Я смотрю на нее. Замысел у нее добрый, но из этой речи очевидно – я пострадала так, что мало не покажется. Я идеальное лицо для иллюстрации вялотекущего хронического страдания. Если бы рекламное агентство захотело сделать 30-секундный ролик о страдании, они могли бы использовать нарезку моего дня. Вот я в трехцветных учительских штанах на резинке в пять утра расчищаю двадцать сантиметров снега, чтобы дети вовремя попали на утренние занятия. Потом на занятиях я объясняю 250 мажорным детям, что нельзя по десять часов смотреть порно на компьютере, а вечером отключаюсь под «Чужестранку», не имея никаких сил на поиск, не говоря уже об использовании, вибратора. Мрачный бы получился ролик. Но Лина, оказывается, на этом не успокаивается:
– Теперь взглянем на нематериальный ущерб. Мы можем доказать эмоциональную боль и страдание, так? Когда он ушел, вам очевидно было больно. Но действительно ли это непоправимый ущерб? Вот на этот вопрос он и хочет сейчас получить ответ. Он хочет знать, может ли он компенсировать потерянное время.

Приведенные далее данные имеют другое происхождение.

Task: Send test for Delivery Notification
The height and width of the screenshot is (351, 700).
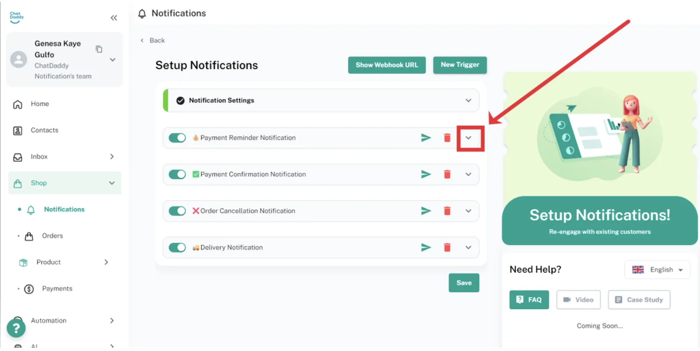Action: (426, 247)
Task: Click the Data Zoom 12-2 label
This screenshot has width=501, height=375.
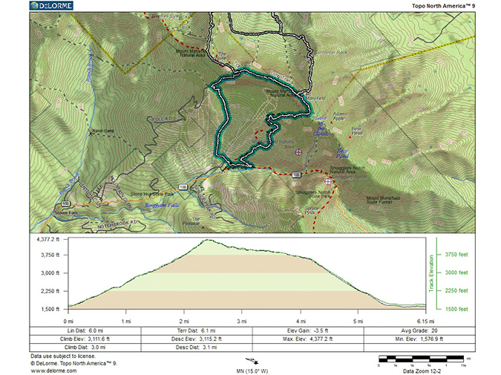Action: tap(424, 370)
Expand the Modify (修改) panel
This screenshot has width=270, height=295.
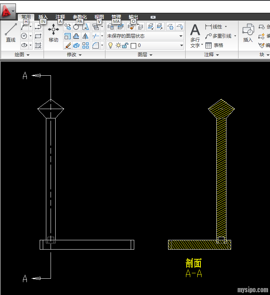pos(74,55)
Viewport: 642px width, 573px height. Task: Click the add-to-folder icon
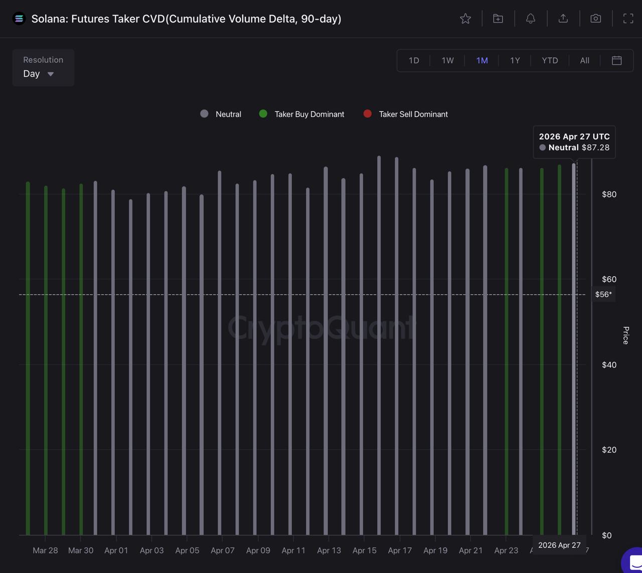pyautogui.click(x=498, y=19)
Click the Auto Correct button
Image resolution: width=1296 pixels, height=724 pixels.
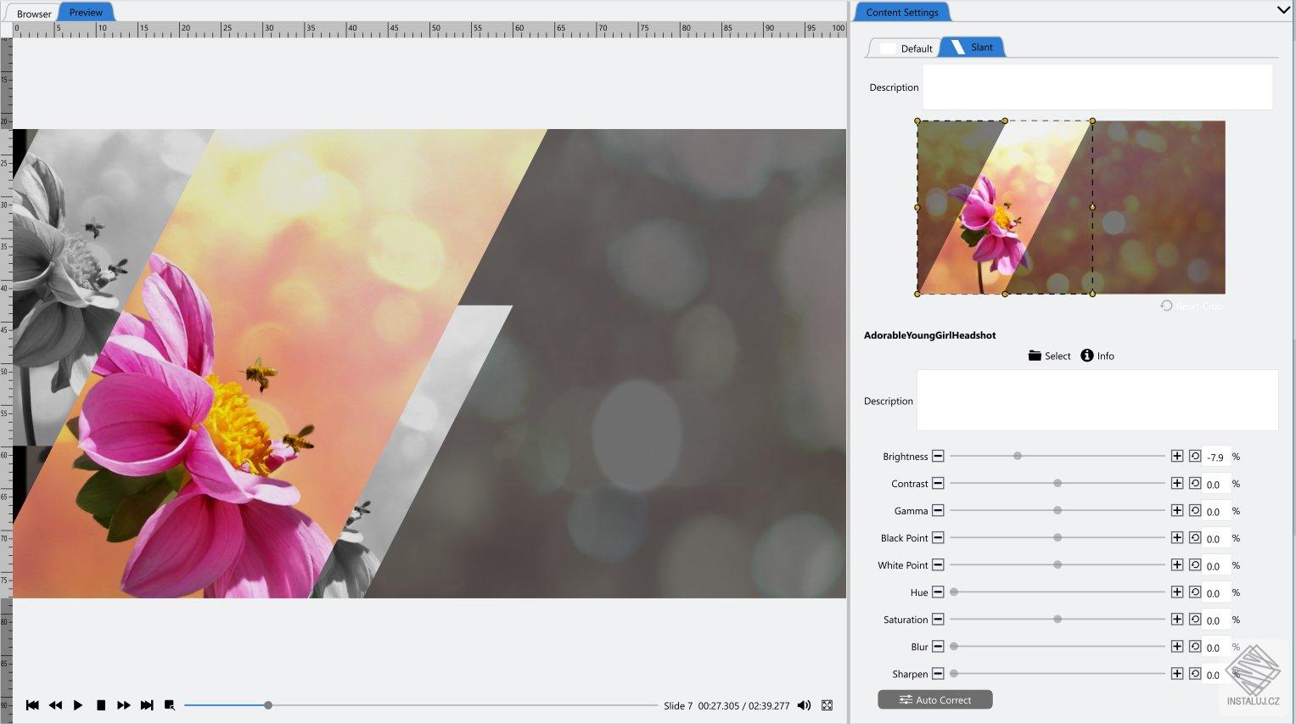[x=934, y=699]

– Какая разница, чего он хочет знать, – перебивает Кори. – Главное, чего хотим мы.
– Хорошо, чего вы хотите? Может ли оказаться, что прощение и приятно проведенное совместное время улучшит ваше эмоциональное состояние по сравнению с перспективой до конца жизни носить в себе обиду? Другими словами: вы уверены, что предел ваших мечтаний – наказать его?
– Лина! – застонала Корин. – Тебя послушать, так ненависть к нему до конца жизни оказывается совсем не вариант!
Кого угодно ненавидеть до конца жизни – не вариант, – говорю я себе. – Лина, как обычно, права.